• What is required:
The records below hold a stretch from the line with "Instruction: Tap the info icon next to 네이버쇼핑" through the line with "Toggle Underline formatting"; return exactly those lines, ends included, and nothing more.

• Records for the exercise:

= = = = = = =

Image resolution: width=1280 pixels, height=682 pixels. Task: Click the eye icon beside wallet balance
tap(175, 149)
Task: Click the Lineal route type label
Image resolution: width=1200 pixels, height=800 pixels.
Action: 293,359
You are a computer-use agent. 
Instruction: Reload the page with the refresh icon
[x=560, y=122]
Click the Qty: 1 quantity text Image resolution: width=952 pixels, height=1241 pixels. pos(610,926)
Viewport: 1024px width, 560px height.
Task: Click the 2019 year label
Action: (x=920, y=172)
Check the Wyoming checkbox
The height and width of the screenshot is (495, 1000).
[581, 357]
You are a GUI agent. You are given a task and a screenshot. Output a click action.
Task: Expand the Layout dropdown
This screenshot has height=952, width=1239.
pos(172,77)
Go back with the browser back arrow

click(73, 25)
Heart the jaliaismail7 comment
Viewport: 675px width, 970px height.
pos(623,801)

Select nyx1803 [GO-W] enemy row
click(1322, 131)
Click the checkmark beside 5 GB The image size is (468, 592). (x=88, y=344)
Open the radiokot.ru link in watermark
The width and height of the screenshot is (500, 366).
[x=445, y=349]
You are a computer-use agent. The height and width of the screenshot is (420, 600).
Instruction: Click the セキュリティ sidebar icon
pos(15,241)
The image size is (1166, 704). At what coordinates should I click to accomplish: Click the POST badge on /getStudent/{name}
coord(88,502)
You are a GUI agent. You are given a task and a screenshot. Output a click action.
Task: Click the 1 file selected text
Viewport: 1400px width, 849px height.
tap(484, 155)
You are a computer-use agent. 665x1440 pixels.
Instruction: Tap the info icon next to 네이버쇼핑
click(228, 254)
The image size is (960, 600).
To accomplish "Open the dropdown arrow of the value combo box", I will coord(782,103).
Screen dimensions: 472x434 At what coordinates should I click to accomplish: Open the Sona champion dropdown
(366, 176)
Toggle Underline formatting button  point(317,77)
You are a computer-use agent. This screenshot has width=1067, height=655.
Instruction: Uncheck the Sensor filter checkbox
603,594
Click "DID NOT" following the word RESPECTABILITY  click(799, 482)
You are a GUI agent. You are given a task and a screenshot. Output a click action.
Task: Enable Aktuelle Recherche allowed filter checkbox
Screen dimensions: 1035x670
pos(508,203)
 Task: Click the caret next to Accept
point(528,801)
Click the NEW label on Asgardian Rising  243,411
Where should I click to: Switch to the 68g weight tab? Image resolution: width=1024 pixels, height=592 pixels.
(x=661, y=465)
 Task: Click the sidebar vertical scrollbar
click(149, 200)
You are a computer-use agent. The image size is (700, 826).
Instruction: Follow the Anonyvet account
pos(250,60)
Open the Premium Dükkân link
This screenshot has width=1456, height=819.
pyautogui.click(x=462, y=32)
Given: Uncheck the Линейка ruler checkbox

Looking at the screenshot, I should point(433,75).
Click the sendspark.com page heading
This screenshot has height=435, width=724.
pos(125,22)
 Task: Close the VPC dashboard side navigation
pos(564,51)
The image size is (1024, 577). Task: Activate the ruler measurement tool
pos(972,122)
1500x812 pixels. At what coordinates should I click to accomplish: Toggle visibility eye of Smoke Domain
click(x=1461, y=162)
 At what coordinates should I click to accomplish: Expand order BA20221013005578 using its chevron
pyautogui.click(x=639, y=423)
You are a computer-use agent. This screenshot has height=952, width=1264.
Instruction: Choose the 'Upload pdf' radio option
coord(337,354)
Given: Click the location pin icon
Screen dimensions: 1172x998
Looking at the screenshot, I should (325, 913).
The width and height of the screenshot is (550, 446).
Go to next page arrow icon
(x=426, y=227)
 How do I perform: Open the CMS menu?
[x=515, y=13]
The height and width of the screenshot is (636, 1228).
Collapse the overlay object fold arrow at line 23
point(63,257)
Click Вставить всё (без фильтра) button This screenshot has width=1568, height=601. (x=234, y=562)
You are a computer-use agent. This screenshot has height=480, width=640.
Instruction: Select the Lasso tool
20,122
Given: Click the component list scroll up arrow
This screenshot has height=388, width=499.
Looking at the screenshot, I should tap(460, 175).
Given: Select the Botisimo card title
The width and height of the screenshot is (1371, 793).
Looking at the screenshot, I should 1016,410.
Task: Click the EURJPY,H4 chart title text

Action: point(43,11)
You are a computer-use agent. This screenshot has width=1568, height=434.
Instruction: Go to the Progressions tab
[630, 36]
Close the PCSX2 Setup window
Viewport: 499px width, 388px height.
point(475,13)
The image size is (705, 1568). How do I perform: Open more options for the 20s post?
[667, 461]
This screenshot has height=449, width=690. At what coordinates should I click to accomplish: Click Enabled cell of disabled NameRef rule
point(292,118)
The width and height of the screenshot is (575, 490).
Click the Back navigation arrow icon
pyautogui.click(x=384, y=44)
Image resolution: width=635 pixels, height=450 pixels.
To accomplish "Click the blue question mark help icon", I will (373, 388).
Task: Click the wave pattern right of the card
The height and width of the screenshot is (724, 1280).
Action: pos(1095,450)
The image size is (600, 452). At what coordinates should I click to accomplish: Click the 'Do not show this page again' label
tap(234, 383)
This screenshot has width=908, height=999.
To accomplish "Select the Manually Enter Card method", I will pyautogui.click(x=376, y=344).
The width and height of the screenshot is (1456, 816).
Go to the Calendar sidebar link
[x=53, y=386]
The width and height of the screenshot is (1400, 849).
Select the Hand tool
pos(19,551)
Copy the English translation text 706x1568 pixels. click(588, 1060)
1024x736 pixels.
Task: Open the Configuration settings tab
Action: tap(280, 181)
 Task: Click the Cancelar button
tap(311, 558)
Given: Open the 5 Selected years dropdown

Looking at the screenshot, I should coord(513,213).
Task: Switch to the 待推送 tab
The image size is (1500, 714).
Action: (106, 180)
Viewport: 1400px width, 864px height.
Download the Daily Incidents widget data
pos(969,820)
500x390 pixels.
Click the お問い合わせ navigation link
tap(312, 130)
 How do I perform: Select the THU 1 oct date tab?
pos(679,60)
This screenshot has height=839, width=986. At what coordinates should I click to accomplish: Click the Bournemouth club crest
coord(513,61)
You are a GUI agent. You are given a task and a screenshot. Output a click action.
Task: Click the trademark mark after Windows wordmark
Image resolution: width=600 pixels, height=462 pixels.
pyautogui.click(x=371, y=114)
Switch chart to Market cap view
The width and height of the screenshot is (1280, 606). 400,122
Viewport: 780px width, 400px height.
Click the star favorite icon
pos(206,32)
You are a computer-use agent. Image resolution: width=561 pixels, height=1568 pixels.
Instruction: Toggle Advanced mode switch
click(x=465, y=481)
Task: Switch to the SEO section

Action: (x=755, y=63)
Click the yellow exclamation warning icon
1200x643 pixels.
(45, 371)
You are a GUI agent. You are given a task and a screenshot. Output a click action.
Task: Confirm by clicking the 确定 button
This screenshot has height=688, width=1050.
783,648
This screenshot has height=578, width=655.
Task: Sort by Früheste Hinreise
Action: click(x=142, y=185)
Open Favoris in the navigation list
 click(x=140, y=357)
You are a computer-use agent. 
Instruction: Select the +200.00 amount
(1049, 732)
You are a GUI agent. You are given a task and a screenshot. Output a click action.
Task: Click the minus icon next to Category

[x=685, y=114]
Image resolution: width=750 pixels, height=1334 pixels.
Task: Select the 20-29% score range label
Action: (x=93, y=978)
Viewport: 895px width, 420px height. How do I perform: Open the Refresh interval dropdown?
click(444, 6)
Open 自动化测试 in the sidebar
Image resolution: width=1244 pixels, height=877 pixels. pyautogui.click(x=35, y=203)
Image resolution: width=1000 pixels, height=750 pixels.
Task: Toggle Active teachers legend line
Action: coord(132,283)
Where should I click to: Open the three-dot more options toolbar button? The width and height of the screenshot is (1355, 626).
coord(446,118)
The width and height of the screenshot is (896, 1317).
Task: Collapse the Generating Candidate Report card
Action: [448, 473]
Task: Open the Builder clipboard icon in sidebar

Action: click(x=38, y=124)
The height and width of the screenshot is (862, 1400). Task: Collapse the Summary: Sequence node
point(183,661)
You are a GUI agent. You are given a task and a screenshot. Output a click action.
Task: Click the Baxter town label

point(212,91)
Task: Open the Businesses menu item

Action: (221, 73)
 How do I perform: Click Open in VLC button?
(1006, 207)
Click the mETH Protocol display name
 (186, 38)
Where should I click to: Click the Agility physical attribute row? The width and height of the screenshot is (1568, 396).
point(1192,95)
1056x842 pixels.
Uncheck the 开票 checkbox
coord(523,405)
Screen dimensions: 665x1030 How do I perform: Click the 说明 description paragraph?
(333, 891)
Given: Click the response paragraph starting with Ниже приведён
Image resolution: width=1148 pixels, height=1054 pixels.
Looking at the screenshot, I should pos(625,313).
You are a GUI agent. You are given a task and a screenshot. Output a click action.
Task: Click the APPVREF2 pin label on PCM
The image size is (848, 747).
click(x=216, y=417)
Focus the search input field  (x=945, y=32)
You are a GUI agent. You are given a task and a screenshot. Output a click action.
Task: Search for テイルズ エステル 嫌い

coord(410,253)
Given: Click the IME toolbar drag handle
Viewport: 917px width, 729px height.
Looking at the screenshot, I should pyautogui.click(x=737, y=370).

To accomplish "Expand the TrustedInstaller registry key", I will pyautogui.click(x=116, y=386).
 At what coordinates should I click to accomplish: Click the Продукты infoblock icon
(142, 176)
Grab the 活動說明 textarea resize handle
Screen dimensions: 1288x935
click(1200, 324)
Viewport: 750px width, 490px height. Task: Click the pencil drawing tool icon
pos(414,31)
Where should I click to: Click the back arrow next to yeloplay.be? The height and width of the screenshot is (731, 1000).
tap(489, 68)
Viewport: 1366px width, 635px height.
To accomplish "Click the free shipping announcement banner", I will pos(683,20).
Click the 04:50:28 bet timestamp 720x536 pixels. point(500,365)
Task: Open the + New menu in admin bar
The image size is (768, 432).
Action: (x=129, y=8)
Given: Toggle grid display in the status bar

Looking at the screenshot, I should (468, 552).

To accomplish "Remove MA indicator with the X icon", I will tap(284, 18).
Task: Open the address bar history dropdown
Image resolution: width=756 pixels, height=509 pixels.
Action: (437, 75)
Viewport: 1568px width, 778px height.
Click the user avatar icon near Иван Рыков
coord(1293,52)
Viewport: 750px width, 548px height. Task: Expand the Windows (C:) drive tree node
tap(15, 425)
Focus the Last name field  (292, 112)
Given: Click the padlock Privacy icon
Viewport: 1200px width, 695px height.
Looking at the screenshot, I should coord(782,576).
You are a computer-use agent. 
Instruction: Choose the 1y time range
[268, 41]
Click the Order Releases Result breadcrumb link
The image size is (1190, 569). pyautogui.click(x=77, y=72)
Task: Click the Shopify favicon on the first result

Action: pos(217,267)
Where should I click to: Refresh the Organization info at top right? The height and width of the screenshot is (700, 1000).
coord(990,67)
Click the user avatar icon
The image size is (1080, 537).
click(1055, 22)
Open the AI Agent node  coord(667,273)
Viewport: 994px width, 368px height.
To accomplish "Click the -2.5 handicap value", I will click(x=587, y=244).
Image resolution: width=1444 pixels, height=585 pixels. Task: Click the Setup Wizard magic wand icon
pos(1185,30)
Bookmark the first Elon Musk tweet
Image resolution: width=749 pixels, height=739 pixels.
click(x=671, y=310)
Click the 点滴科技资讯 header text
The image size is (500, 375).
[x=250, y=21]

= = = = = = =

• Completed exercise:
Instruction: Tap the info icon next to 네이버쇼핑
click(228, 254)
The image size is (960, 600).
To accomplish "Open the dropdown arrow of the value combo box", I will coord(782,103).
Screen dimensions: 472x434 At what coordinates should I click to accomplish: Open the Sona champion dropdown
(366, 176)
Toggle Underline formatting button  point(317,77)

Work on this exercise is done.